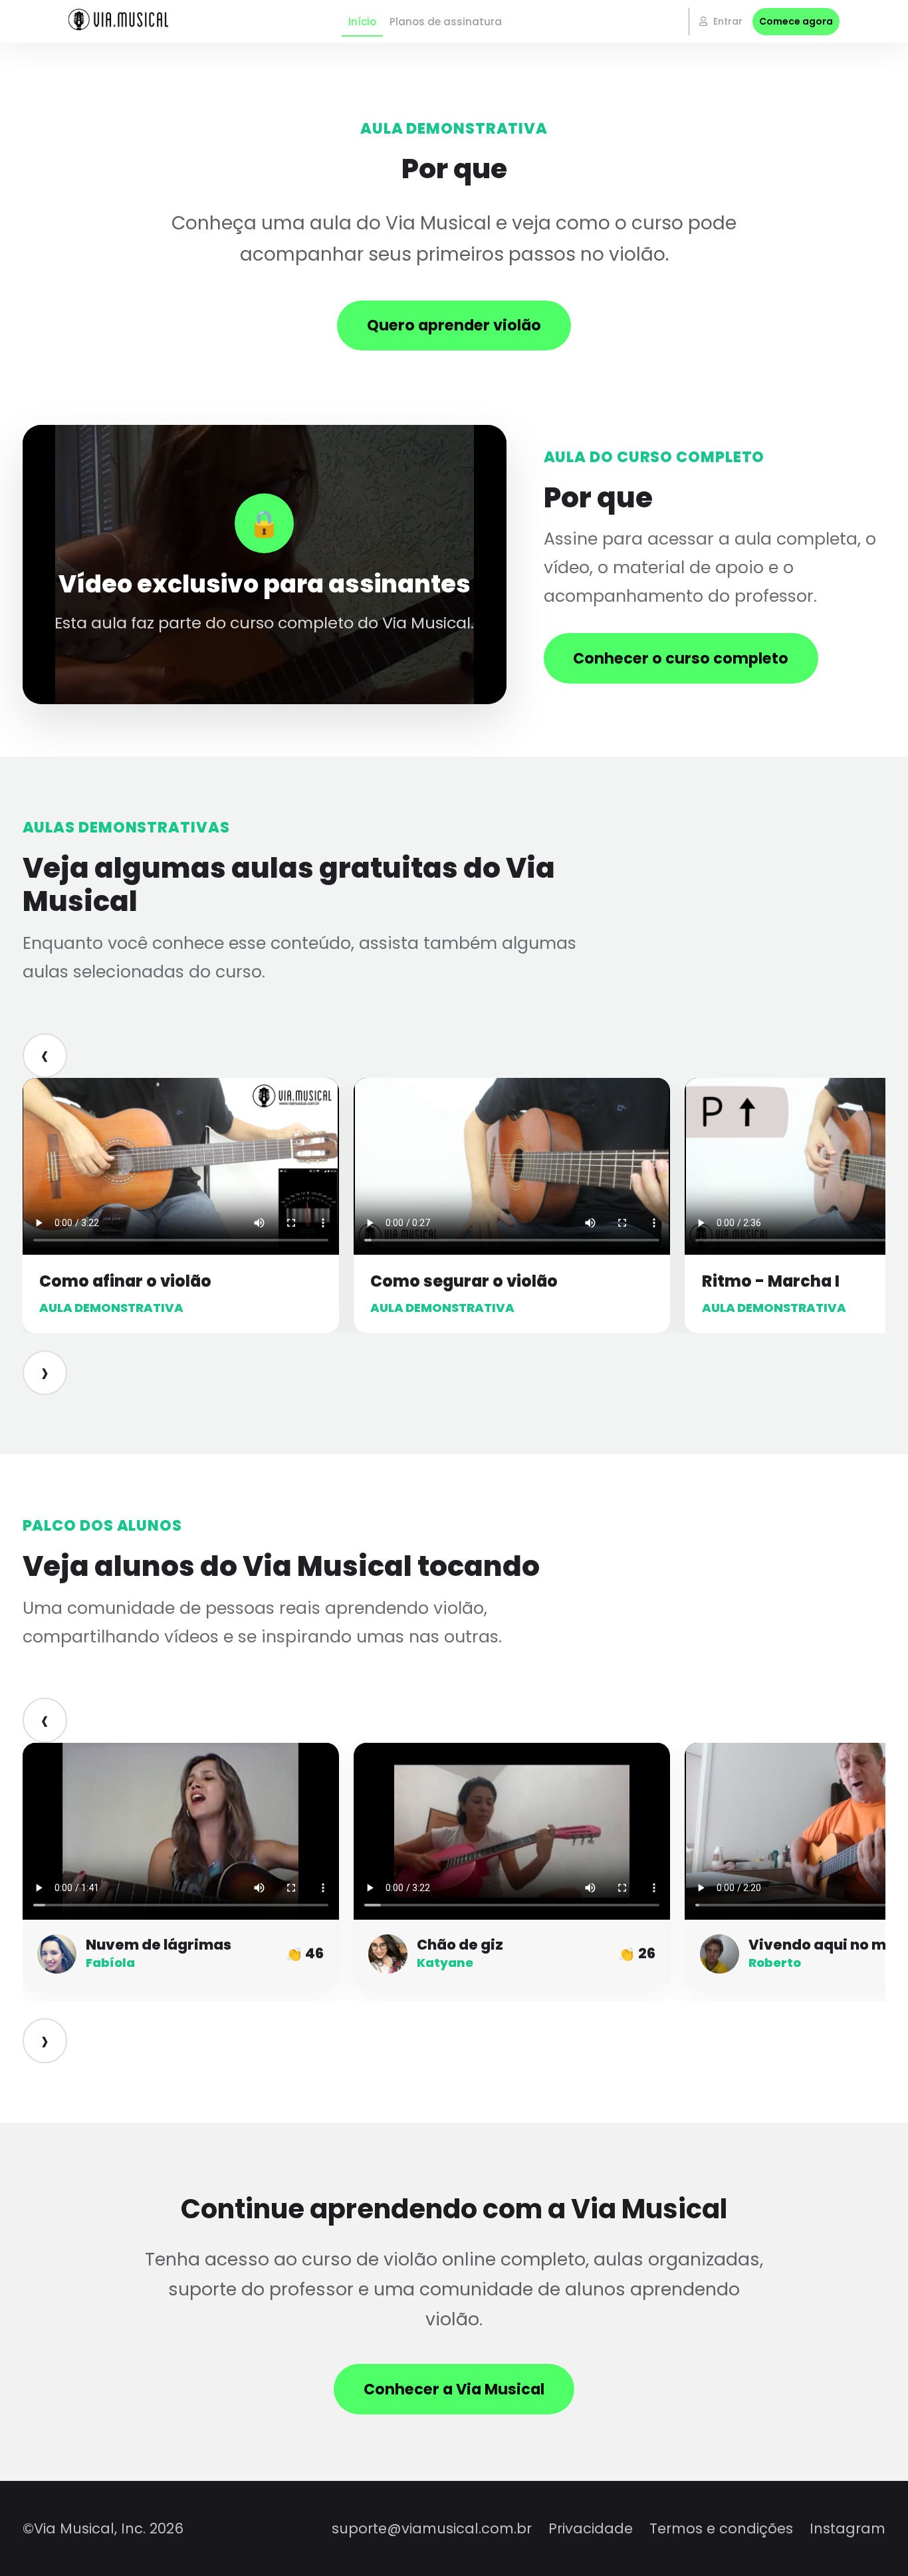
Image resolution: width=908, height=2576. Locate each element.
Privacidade (590, 2528)
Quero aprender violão (454, 325)
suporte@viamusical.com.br (432, 2528)
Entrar (726, 21)
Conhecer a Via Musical (454, 2389)
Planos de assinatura (446, 22)
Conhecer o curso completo (680, 658)
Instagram (847, 2528)
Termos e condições (721, 2528)
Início (362, 22)
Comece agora (796, 21)
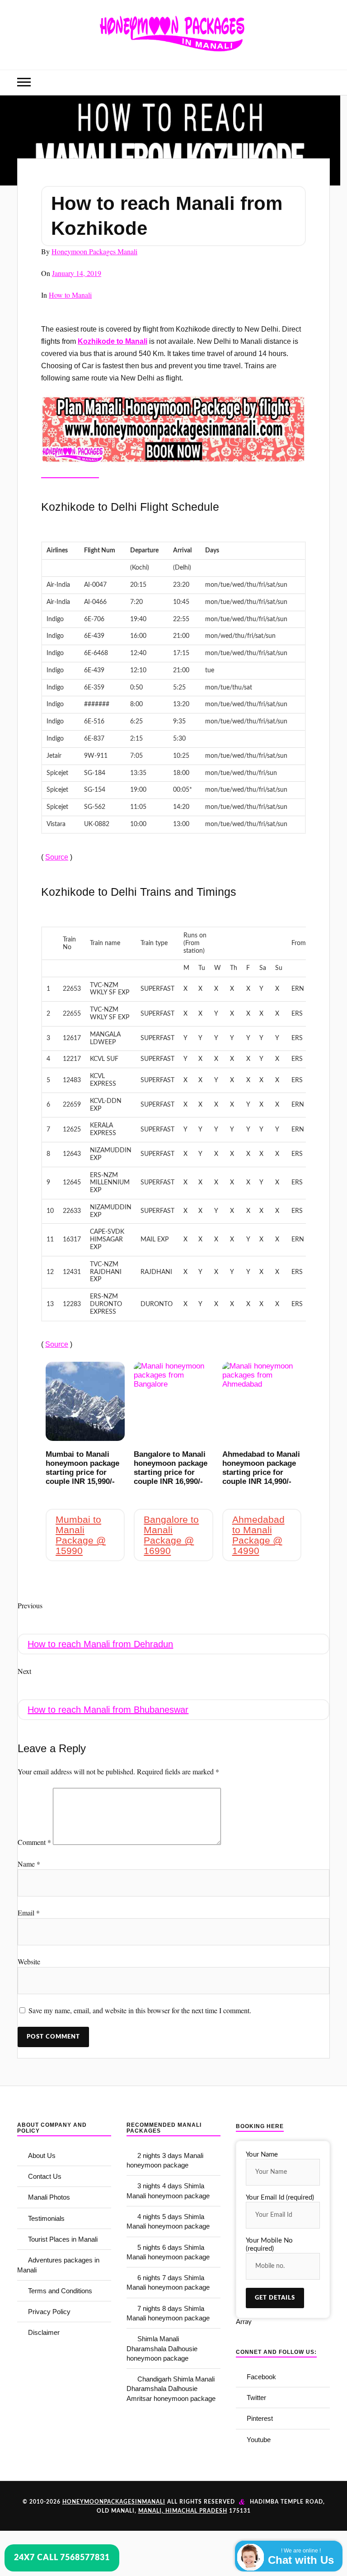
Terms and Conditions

## Task prompt
Using the entries above, find all lines with "Conhecer". Copy them.

## Written reply
Conhecer a Via Musical (454, 2389)
Conhecer o curso completo (680, 658)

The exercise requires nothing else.